Part of practicing medicine is the recognition of patterns. You need to get the symptoms, physical examination and lab results and review the data to recognize the big picture called diagnoses. The only difference between residents and specialists is the speed at which they arrive at the correct diagnoses. The specialist mostly get there quicker. It becomes interesting when symptoms or findings are out of the ordinary. When new data or different patterns appear not belonging to the well known patterns. The ability to discover these out of the ordinary symptoms and patterns together with the ability to understand new orderly relationships is the intellectual challenge of being a good physician.
This curiosity is not reserved for physicians, other professions also share this quality. I am inclined to think that detectives also benefit from this characteristic and that’s why psychiatrists like detectives on television.
Interested in this subject of curiosity and the neuroscience of this phenomenon I tried to find literature on the subject, which wasn’t easy. The term in the scientific literature mostly covering the aspects of curiosity is creative innovation. Published research on this topic is also scares.
creativity is defined as the ability to understand, develop and express in a systematic fashion, novel orderly relationships.

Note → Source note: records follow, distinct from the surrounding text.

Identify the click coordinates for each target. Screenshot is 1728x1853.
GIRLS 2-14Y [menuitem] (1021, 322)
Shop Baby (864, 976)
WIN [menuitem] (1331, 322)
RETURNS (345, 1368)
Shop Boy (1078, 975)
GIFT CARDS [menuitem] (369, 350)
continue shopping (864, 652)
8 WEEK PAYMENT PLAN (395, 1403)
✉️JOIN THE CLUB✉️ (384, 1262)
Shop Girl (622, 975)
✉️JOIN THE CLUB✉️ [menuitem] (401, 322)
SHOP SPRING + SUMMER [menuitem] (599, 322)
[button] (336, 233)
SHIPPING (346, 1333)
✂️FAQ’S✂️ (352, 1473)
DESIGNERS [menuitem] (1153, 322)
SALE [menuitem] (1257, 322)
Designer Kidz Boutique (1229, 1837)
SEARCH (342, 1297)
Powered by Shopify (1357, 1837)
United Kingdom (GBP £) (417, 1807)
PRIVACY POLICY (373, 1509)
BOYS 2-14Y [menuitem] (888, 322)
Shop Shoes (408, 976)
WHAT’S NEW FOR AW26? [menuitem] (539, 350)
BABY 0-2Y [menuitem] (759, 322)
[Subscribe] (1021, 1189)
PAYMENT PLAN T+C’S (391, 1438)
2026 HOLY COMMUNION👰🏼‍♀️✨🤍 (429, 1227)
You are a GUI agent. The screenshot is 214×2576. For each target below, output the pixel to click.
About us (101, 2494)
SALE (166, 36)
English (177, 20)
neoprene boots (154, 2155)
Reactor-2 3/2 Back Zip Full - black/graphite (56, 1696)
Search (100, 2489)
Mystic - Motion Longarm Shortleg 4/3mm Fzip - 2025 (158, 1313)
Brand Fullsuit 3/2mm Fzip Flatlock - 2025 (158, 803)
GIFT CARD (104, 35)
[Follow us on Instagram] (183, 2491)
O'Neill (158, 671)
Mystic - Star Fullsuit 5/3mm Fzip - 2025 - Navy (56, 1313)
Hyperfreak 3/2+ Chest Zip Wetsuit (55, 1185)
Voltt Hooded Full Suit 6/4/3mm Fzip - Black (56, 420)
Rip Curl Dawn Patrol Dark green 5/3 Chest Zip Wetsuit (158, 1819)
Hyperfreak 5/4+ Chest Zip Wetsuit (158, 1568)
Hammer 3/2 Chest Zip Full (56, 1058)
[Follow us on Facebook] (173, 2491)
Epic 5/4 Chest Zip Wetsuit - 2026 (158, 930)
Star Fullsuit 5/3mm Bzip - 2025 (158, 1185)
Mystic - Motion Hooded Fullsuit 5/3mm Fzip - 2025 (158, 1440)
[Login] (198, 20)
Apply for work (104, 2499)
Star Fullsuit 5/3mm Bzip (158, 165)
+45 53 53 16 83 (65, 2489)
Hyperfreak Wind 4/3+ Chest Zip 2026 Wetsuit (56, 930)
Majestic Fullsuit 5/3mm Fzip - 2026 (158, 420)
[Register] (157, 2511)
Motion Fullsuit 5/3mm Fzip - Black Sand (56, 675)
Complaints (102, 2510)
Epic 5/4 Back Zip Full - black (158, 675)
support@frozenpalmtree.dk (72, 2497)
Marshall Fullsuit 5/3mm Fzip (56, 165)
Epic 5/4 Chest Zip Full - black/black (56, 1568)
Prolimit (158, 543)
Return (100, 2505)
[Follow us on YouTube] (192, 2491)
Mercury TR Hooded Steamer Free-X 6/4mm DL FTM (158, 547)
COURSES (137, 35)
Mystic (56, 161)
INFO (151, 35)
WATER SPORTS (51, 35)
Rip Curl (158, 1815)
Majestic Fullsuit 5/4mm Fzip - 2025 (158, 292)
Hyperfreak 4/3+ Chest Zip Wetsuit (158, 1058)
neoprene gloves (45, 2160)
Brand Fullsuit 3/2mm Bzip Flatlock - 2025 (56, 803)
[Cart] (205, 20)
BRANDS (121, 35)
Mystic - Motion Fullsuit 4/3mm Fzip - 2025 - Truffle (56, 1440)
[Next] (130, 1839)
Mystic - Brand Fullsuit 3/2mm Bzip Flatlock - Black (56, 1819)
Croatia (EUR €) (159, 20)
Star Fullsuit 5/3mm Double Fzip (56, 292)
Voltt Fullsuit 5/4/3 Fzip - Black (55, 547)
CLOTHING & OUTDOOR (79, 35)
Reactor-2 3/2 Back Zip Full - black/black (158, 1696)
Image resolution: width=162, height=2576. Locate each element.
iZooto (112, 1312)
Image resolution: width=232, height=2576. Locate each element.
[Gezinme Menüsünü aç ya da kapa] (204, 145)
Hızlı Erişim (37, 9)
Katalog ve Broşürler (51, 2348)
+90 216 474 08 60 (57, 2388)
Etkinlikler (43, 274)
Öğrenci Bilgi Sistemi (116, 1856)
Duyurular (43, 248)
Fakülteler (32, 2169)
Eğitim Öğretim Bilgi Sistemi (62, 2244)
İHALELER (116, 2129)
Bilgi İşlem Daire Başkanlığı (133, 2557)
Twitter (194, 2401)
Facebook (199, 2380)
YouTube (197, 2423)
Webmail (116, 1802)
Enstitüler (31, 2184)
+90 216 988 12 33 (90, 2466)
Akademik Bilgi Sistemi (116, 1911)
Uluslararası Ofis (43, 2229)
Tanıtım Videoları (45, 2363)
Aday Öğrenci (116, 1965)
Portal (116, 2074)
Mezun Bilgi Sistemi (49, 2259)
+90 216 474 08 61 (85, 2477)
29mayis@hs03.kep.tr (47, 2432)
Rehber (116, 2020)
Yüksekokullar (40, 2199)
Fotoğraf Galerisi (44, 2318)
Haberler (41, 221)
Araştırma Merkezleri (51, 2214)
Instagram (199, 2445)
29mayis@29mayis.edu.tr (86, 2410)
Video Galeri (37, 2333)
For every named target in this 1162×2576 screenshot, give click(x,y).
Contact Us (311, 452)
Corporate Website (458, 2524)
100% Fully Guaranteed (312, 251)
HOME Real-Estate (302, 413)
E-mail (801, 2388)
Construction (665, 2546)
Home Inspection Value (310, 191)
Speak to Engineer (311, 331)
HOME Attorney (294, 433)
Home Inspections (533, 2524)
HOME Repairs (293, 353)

As with many subjects I’m interested in to know how it works in the brain, creative innovation is a complex process consisting of four stages: preparation, incubation, illumination and verification.
Preparation means having the skills and knowledge such as going through med school. You have to recognize the out of the ordinary from the usual. It’s the prepared mind that enables the mind to perceive anomalies.
Incubation is thinking about the phenomenon, cognitive processing it, comparing it to the known and previous experiences.
Illumination is the ability to change the cognitive process due to the observation of the anomaly, the so called “Aha erlebnis” or “Aha” experience.
Verification is the process of experimenting, searching and testing hypotheses, attempting to disprove or support the formed hypothesis.
The phases of incubation and illumination have received much criticism. These processes can differ in time needed for these phases, at least that’s what I think and what can explain the controversies in science about these two phases.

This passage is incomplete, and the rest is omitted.